AP Courses and College Admissions
Is it true that the more AP course I take, the better off I am in when applying for college? It is a complex question, but the short answer: yes. Yes, colleges appreciate students who are willing to challenge themselves with academic rigor. Advanced Placement courses are considered college equivalents in many colleges. Many universities, especially public universities in America and in Canada, actually offer course credit for as much as 30 hours for Advanced Placement test scores of 5. 30 hours is the equivalent of one full year of study in college. So it is a great savings in study time and tuition!
Advanced Placement courses and the subsequent course credit tests are created by the College Board. This is the same company that makes the SAT. The Advanced Placement courses are typically offered by most schools, but not all. And not all schools offer all the Advanced Placement courses that are available.
These are the current AP courses:
AP Capstone: AP Research, AP Seminar
Arts: AP Art History, AP Music Theory, AP Studio Art: 2-D Design, AP Studio Art: 3-D Design, AP Studio Art: Drawing
English: AP English Language and Composition, AP English Literature and Composition.
History & Social Science: AP Comparative Government and Politics, AP European History, AP Human Geography, AP Macroeconomics, AP Microeconomics, AP Psychology, AP United States Government and Politics, AP United States History, AP World History
Math & Computer Science: AP Calculus AB, AP Calculus BC, AP Computer Science A, AP Statistics
Sciences: AP Biology, AP Chemistry, AP Environmental Science, AP Physics C: Electricity and Magnetism, AP Physics C: Mechanics, AP Physics 1: Algebra-Based, AP Physics 2: Algebra-Based
World Languages & Cultures: AP Chinese Language and Culture, AP French Language and Culture, AP German Language and Culture, AP Italian Language and Culture, AP Japanese Language and Culture, AP Latin, AP Spanish Language and Culture, AP Spanish Literature and Culture
How do I get into Advanced Placement courses? Most high schools have a process to get invited into an AP course. Many smaller private schools use GPA and sophomore PSAT score to determine who gets invited into an AP. So it does matter how your do in the first years of school, in order to be offered a spot in the more challenge courses.
Is there a minimum or maximum of AP courses I can take? This depends on your individual high school’s policies regarding these courses. Some schools do not offer any AP courses to sophomores. Some offer courses starting sophomore year. If you are able to get into to several AP courses, please be judicious about your schedule. Do not take an overloaded schedule, which puts you into a challenge keeping up and keeping good grades. You are invited into AP courses because you are doing well in school. You not want to put your good standing into jeopardy because you took on too much. Most guidance counselors will help you determine the best mix of challenging courses and less rigorous courses, for you to keep your GPA solid, while also affording you some opportunities to prove yourself. It is not wise to allow your GPA to become weakened. If you are not able to get some guidance about this, contact us!

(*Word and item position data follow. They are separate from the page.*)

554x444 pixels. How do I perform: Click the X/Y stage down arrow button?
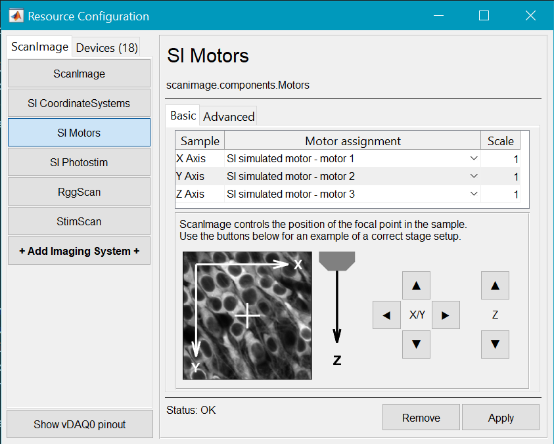tap(416, 344)
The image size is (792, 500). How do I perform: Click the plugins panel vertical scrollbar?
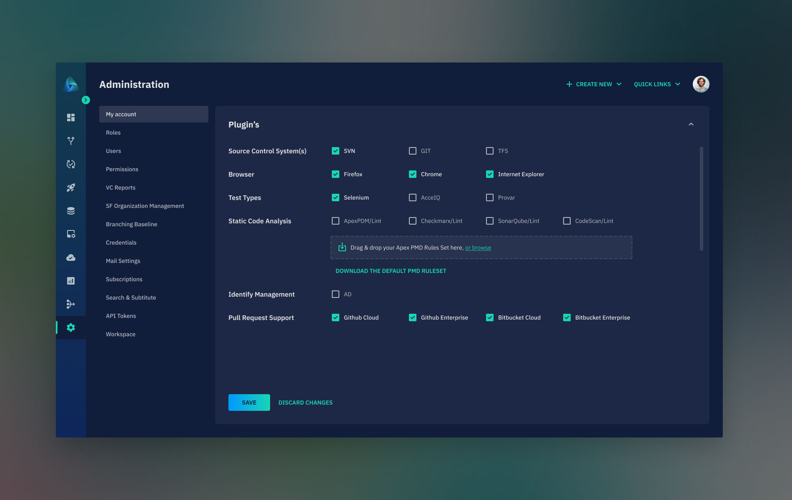(x=702, y=199)
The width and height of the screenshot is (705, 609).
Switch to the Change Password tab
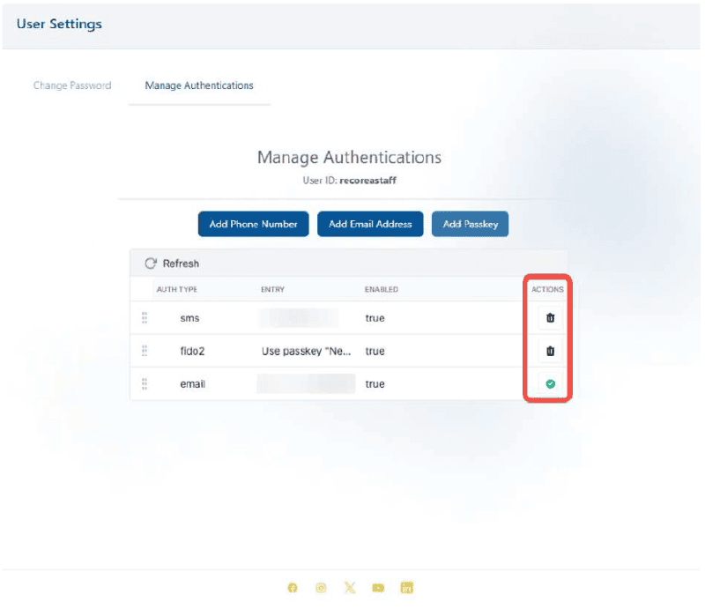(72, 85)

My school weights GPAs, so I can’t go wrong with extra AP courses. Not really. Check previous article’s topic of weighting and un-weighting on GPA.
How will I know if I can get college credit? Not all schools will give you course credit for an AP course. Some will for completed courses with an AP test score of 5 only. The tests only score to 5. Other schools will actually offer you course credit for completed courses with an AP test score of 4 or 5. There are also some colleges that will grant course credit for simply achieving a 5 on an AP test without taking the class. The College Board has offered some help in identifying some schools’ policies in this regard.

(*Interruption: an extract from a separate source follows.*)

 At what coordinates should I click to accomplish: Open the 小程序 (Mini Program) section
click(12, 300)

So, even if I did not get a 4 or 5, my AP courses will still help me gain advantage in admission? Perhaps. Look at the article on Admission Points to understand this. Some colleges will give you more admission points for an AP course with a grade of A or B, anything less, no extra points. Other schools will give admission points only for core courses with an A or B and not for electives. Does that mean taking elective AP courses is a waste of time? Not at all. Your entire transcript is scrutinized for the level of challenge you are willing to take on, and quite honestly, a person who challenges themselves with electives as well as core courses is quite impressive.
Typically, any student who accepts academic challenge is considered a good candidate. Doing well with the challenge is what most colleges look to find in the ideal candidate. So, if you are a rising sophomore, you might want to pick up a PSAT review book this fall. It might be in your best interest to get into some advanced classes if not this year, in your junior year.
Is there some magic number of AP courses required by top schools? All of the schools would answer no to this question. Honestly, I have to tell you that speaking with colleges, there are some who truly do look for several advanced courses. If you think about the admission pool when you apply, if 65% or more of the candidates applying to a school all show several advanced courses from sophomore year onward, then if you do not have similar, you are automatically missing a competitive edge.
School should be somewhat challenging. Think of these courses are providing mental exercises and a foundation of information and inquiry that you will encounter in college. These courses are your college preparation! Embrace the idea of working harder, because there really is no downside to showing your willingness to work. If you cannot complete the work-some of these courses actually have summer pre-work-do not be foolish, drop the course. Take only those that you can showcase your talents and brilliance!